▶ Текст для чтения:
_____

Захар тронулся окончательно последними жалкими словами. Он начал понемногу всхлипывать; сипенье и хрипенье слились в этот раз в одну, невозможную ни для какого инструмента ноту, разве только для какого-нибудь китайского гонга или индийского тамтама.
- Батюшка, Илья Ильич! - умолял он. - Полно вам! Что вы, господь с вами, такое несёте! Ах ты, мать пресвятая богородица! Какая беда вдруг стряслась нежданно-негаданно...
- А ты, - продолжал, не слушая его, Обломов, - ты бы постыдился выговорить-то! Вот какую змею отогрел на груди!
- Змея! - произнёс Захар, всплеснув руками, и так приударил плачем, как будто десятка два жуков влетели и зажужжали в комнате. - Когда же я змею поминал? - говорил он среди рыданий. - Да я и во сне-то не вижу её, поганую!
Оба они перестали понимать друг друга, а наконец каждый и себя.
- Да как это язык поворотился у тебя? - продолжал Илья Ильич. - А я ещё в плане моём определил ему особый дом, огород, отсыпной хлеб, назначил жалованье! Ты у меня и управляющий, и мажордом, и поверенный по делам! Мужики тебе в пояс; все тебе: Захар Трофимыч да Захар Трофимыч! А он всё ещё недоволен, в «другие» пожаловал! Вот и награда! Славно барина честит!
Захар продолжал всхлипывать, и Илья Ильич был сам растроган. Увещевая Захара, он глубоко проникся в эту минуту сознанием благодеяний, оказанных им крестьянам, и последние упрёки досказал дрожащим голосом, со слезами на глазах.
- Ну, теперь иди с богом! - сказал он примирительным тоном Захару. - Да постой, дай ещё квасу! В горле совсем пересохло: сам бы догадался - слышишь, барин хрипит? До чего довёл!..

Одним из веских маминых аргументов во время лингвистических баталий был:

- Да о чём с тобой можно говорить! Ты за свою жизнь, и то в далёкой юности, прочёл трилогию Драйзера и три романа на О*, как ты можешь знать правильное написание этого слова? Читал ли ты Чехова?
- Я с ним вместе не служил! - гордо отвечал папа.
- Толстого, Достоевского???

_____

▶ Письменное задание 1:
Какие обязанности, по словам Ильи Ильича в отрывке, выполняет у него Захар?

Записи набора данных
_____

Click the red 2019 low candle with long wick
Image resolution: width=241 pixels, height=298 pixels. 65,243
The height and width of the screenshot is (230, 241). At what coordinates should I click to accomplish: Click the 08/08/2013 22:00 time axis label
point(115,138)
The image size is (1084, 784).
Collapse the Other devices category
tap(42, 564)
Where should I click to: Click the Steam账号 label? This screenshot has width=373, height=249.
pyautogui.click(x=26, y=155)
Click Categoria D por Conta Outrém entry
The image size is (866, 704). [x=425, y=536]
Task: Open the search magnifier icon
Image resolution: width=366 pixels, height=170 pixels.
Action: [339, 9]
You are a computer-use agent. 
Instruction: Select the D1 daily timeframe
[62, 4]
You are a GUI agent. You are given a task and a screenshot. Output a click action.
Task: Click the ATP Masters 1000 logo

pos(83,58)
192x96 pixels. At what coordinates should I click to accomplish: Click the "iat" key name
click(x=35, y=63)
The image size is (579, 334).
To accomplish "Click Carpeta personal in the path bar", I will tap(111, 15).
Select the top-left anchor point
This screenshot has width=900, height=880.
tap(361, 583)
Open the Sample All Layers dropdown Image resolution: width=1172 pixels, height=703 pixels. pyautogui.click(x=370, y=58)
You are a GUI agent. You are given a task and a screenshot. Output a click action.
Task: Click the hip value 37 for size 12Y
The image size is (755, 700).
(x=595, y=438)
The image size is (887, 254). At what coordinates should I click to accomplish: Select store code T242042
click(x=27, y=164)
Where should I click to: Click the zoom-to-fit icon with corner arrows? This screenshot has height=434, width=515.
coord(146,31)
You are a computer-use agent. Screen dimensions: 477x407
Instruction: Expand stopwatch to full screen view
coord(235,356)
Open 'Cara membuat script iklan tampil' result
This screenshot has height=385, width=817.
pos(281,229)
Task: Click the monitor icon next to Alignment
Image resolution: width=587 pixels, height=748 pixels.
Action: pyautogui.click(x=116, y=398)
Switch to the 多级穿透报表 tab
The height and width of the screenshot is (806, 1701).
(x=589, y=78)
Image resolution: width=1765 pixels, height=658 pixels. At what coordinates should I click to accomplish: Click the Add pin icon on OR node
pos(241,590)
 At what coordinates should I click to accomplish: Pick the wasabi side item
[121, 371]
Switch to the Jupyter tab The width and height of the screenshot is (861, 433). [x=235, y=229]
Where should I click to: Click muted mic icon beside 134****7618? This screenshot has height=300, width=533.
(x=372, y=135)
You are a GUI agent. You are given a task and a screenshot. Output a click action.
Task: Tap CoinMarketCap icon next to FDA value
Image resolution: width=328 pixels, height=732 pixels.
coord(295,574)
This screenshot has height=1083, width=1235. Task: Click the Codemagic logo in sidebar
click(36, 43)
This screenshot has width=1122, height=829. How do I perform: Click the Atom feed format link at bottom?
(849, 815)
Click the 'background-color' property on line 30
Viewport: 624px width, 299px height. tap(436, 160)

_____

▶ Письменное задание 2:
Перечислите все строки из записей, в которых встречается слово «pixels», с учетом регистра букв.

▶ Ответ на задание 1:
Захар у него и управляющий, и мажордом, и поверенный по делам.

▶ Ответ на задание 2:
Image resolution: width=241 pixels, height=298 pixels. 65,243
Image resolution: width=366 pixels, height=170 pixels.
192x96 pixels. At what coordinates should I click to accomplish: Click the "iat" key name
Open the Sample All Layers dropdown Image resolution: width=1172 pixels, height=703 pixels. pyautogui.click(x=370, y=58)
Image resolution: width=587 pixels, height=748 pixels.
Image resolution: width=1765 pixels, height=658 pixels. At what coordinates should I click to accomplish: Click the Add pin icon on OR node
Image resolution: width=328 pixels, height=732 pixels.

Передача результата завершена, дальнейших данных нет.